En el principio, el Corto busca lo mismo que tantos otros aventureros profesionales: tesoros hundidos, dinero, rarezas arqueológicas. Pero con el correr del tiempo su búsqueda se vuelve más mística que material. Es verdad que siempre tuvo una raíz mística: el Corto buscaba tesoros no tanto por su valor en metálico, sino por un amor a la búsqueda en sí misma-y a lo que representa en tanto desentrañamiento de lo oculto. Aun así, su evolución lo ayuda a desprenderse del componente material de esta persecución para concentrarse más bien en su aspecto quimérico: la entrada al mundo oculto de Mu se convierte en un saber más preciado que aquel cifrado en el mapa del mejor tesoro.

Particularmente en sus últimas aventuras -Las Helvéticas, Mu-, las peripecias del Corto son ante todo travesías del alma. Alguno dirá: pero los mejores libros del Corto Maltés no son esos, sino aquellos en que la aventura más tradicional está al frente, desde La balada del mar salado hasta Corto Maltés en Siberia. En todo caso se trata de aquellos relatos en los que el balance entre lo mundano y lo trascendente está mejor logrado. Para tratarse de un aventurero hecho y derecho, el Corto exhibe desde el comienzo un apego más que tenue a las ganancias materiales. En la mayor parte de sus historias pierde tesoros tan pronto los encuentra, sin mostrar contrariedad alguna; es como si el Corto evaluase la cuestión de acuerdo a la calidad del juego que entrañó hallarlos, antes que por su valor en efectivo. Más aun: el Corto parece siempre extrañamente dispuesto a sacrificarlo todo -las coordenadas del tesoro, el tesoro mismo- a cambio de bienes inmateriales como el amor de Pandora Groovesnore o la amistad de Rasputín. (Uno de los mejores personajes de la ficción mundial, dicho sea de paso: la capacidad de Pratt para hacer que Ras sea siempre tan cruel e impredecible como entrañable es -créanle a un escritor- un verdadero acto de equilibrio en las alturas.)

DATOS REGISTRADOS:
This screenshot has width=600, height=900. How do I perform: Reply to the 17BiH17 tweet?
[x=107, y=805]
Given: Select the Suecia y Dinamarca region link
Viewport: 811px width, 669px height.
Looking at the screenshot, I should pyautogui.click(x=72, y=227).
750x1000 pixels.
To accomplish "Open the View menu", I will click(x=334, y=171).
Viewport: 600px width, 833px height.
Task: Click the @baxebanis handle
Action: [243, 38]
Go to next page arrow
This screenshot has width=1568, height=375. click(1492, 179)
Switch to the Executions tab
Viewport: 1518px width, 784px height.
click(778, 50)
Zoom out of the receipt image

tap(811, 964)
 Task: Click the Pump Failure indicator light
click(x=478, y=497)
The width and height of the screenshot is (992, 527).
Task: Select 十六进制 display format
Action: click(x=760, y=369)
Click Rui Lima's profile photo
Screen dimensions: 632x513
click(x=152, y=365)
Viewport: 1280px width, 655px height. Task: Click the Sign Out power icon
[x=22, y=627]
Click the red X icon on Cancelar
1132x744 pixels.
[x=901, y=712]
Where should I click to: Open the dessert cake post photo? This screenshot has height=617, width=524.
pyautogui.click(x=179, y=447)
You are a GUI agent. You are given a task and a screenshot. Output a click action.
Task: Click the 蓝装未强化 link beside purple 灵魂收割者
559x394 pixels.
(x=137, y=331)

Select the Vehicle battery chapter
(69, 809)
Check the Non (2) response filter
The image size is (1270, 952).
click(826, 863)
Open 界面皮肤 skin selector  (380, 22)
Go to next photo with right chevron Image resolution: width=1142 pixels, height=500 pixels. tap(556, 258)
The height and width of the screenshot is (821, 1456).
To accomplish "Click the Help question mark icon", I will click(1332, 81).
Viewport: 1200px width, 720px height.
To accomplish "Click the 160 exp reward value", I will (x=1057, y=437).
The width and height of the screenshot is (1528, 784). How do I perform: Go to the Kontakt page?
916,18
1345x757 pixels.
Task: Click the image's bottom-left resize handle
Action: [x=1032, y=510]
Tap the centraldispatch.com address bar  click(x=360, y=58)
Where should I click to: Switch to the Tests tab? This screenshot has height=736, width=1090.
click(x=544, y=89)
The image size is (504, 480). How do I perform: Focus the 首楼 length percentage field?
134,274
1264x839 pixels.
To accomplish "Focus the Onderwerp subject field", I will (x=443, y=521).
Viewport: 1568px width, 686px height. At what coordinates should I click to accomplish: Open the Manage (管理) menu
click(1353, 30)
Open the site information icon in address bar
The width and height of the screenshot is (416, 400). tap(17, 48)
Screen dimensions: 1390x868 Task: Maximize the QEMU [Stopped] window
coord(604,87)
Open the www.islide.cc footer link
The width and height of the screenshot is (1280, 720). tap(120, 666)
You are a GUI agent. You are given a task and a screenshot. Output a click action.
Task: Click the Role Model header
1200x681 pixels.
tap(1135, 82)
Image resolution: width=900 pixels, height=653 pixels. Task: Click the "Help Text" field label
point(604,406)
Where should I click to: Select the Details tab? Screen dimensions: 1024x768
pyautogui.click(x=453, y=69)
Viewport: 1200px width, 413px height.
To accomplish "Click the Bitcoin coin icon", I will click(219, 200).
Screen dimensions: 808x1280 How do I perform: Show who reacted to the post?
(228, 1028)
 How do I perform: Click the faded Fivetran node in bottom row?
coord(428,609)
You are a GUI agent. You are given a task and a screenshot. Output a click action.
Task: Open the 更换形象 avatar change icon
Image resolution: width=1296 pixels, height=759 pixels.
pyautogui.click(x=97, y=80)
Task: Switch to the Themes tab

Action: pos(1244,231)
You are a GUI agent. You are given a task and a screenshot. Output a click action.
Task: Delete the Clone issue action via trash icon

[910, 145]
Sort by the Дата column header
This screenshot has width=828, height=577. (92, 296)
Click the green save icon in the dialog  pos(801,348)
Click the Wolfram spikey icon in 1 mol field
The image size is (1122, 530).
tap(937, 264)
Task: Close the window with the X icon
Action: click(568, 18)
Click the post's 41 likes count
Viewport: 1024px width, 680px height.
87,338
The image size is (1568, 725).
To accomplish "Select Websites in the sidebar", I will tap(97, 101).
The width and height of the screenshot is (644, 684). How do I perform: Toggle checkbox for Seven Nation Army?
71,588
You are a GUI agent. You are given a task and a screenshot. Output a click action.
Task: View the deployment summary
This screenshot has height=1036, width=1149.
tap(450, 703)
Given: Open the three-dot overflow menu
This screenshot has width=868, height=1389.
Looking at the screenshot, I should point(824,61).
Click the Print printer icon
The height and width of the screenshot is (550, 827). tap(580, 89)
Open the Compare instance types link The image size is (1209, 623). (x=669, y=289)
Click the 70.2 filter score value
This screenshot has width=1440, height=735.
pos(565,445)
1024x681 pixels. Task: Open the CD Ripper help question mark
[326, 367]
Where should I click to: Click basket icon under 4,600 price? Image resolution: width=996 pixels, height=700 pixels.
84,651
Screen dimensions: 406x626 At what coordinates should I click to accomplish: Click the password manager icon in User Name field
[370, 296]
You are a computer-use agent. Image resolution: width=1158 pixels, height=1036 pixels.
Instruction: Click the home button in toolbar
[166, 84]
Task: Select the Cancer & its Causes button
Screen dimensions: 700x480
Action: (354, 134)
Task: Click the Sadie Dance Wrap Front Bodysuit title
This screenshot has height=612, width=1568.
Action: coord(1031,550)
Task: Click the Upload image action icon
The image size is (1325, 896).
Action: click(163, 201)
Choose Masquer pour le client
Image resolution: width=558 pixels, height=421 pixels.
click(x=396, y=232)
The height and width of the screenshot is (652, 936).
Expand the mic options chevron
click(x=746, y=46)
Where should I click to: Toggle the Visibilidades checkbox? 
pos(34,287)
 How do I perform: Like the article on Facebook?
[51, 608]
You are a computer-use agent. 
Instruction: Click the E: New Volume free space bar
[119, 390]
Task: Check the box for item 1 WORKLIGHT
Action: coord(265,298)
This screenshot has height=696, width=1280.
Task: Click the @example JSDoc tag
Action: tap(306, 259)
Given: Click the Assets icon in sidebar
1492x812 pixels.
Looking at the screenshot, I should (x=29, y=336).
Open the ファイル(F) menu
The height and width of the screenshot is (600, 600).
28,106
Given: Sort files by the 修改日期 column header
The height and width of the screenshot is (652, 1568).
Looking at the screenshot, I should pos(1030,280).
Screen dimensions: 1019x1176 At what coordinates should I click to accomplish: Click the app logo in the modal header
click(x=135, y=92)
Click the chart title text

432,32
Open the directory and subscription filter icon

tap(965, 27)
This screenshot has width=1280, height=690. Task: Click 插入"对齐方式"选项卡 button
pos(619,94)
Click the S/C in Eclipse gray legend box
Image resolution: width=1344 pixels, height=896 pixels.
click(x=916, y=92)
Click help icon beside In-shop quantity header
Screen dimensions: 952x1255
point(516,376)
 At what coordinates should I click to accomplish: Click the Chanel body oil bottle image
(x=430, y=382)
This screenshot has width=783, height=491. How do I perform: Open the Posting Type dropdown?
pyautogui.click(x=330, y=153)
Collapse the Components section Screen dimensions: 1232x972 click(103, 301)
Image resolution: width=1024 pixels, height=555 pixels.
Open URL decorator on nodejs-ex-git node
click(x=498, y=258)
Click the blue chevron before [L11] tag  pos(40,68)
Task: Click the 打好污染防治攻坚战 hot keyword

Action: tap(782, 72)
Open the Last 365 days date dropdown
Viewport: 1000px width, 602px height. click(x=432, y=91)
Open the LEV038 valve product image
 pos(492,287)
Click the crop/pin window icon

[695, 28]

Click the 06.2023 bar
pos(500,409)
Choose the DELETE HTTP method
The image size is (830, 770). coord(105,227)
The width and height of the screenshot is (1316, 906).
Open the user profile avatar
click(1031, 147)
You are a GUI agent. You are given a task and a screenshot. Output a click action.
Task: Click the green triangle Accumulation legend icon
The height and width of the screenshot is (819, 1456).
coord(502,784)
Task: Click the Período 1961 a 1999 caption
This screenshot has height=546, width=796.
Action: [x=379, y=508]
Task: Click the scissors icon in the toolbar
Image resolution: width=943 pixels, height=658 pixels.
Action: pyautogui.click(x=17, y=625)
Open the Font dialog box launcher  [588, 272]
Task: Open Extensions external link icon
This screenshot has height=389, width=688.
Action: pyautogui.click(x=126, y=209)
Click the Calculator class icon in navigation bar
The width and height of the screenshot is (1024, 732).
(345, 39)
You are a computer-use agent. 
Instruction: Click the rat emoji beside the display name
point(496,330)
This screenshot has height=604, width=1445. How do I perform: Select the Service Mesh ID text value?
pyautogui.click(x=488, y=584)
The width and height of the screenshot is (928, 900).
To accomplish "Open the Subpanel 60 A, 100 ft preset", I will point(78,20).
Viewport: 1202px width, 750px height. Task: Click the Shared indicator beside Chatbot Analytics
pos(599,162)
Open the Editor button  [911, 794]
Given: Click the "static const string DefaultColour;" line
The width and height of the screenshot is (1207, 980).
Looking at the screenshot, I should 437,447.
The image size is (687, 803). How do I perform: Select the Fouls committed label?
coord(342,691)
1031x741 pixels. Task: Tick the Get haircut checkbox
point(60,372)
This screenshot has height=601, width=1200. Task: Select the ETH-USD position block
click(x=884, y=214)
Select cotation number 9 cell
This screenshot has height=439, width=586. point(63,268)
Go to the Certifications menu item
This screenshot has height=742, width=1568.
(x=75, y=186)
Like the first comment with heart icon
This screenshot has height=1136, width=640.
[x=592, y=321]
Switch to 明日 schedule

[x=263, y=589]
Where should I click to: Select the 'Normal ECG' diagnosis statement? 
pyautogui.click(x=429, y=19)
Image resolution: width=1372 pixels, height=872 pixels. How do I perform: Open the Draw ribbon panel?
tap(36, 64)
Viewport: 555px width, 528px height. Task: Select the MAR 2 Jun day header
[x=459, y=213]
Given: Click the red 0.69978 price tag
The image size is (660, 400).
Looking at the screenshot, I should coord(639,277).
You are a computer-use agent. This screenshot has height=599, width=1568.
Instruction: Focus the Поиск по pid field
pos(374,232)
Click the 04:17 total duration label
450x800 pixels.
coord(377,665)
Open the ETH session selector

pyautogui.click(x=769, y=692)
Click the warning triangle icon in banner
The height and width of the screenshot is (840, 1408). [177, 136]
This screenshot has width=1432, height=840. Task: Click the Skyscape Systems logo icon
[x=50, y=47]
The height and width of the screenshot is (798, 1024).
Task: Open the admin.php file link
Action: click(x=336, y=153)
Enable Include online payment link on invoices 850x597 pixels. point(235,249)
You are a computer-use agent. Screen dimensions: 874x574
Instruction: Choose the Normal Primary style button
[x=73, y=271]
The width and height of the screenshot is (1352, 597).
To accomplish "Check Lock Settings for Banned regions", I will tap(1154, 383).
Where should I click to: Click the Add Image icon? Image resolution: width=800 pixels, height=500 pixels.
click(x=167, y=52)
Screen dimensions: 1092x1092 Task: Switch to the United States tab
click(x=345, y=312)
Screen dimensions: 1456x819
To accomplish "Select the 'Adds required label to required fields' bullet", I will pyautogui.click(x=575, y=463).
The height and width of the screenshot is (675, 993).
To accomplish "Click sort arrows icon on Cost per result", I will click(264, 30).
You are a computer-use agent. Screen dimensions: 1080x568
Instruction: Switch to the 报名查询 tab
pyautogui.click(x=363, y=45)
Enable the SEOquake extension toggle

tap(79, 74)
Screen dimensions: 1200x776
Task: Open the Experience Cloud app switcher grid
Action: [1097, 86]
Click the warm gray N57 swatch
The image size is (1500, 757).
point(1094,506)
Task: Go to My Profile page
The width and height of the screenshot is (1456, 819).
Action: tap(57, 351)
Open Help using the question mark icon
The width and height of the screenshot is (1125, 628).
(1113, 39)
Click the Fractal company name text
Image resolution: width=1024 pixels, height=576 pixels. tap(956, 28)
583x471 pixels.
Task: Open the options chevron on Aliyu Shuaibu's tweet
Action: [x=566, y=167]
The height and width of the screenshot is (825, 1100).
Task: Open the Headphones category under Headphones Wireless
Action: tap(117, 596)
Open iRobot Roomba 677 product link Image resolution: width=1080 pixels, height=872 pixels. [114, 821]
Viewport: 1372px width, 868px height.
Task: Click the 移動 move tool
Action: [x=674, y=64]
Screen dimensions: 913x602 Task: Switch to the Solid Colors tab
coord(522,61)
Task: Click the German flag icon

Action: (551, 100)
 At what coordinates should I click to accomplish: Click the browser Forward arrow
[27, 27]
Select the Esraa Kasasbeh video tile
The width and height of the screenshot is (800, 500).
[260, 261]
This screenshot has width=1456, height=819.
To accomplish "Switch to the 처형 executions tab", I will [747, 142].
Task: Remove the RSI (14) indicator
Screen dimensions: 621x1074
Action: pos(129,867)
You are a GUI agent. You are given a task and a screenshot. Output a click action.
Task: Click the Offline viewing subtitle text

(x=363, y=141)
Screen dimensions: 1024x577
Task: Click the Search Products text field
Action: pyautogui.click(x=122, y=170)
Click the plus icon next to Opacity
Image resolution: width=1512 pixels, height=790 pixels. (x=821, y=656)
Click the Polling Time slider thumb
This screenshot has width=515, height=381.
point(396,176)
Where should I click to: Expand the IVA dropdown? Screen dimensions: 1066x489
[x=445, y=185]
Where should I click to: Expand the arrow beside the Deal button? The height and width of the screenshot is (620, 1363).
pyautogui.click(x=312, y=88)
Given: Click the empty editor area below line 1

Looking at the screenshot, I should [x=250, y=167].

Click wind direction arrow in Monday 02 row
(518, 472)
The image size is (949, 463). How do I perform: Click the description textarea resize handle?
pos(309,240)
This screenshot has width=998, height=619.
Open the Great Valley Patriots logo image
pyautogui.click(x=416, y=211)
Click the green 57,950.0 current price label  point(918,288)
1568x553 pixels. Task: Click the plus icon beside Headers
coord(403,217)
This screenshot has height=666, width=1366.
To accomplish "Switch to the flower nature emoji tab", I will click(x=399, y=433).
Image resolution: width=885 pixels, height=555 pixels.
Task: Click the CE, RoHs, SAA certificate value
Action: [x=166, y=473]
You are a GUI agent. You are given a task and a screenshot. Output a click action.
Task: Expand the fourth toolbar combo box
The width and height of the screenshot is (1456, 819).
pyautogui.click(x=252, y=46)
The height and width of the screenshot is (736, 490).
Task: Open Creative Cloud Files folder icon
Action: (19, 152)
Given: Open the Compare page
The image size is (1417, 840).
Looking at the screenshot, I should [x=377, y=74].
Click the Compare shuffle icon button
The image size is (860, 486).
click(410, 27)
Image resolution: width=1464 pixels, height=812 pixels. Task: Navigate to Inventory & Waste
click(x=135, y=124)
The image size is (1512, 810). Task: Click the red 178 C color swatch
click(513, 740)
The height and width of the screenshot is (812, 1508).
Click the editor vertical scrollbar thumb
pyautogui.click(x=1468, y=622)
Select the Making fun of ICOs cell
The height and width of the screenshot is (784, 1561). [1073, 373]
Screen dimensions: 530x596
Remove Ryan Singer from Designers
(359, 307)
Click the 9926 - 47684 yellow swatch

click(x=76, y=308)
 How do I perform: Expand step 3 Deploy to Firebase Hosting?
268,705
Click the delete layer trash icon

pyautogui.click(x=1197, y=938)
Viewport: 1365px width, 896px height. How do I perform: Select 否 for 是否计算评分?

QUÉ HACER:
Vuelve a escribir sin cambios el trozo del texto sobre el Corto Maltés que empieza con "En el principio, el" y sigue hasta "del mejor tesoro.".

SOLUCIÓN DEL EJERCICIO:
En el principio, el Corto busca lo mismo que tantos otros aventureros profesionales: tesoros hundidos, dinero, rarezas arqueológicas. Pero con el correr del tiempo su búsqueda se vuelve más mística que material. Es verdad que siempre tuvo una raíz mística: el Corto buscaba tesoros no tanto por su valor en metálico, sino por un amor a la búsqueda en sí misma-y a lo que representa en tanto desentrañamiento de lo oculto. Aun así, su evolución lo ayuda a desprenderse del componente material de esta persecución para concentrarse más bien en su aspecto quimérico: la entrada al mundo oculto de Mu se convierte en un saber más preciado que aquel cifrado en el mapa del mejor tesoro.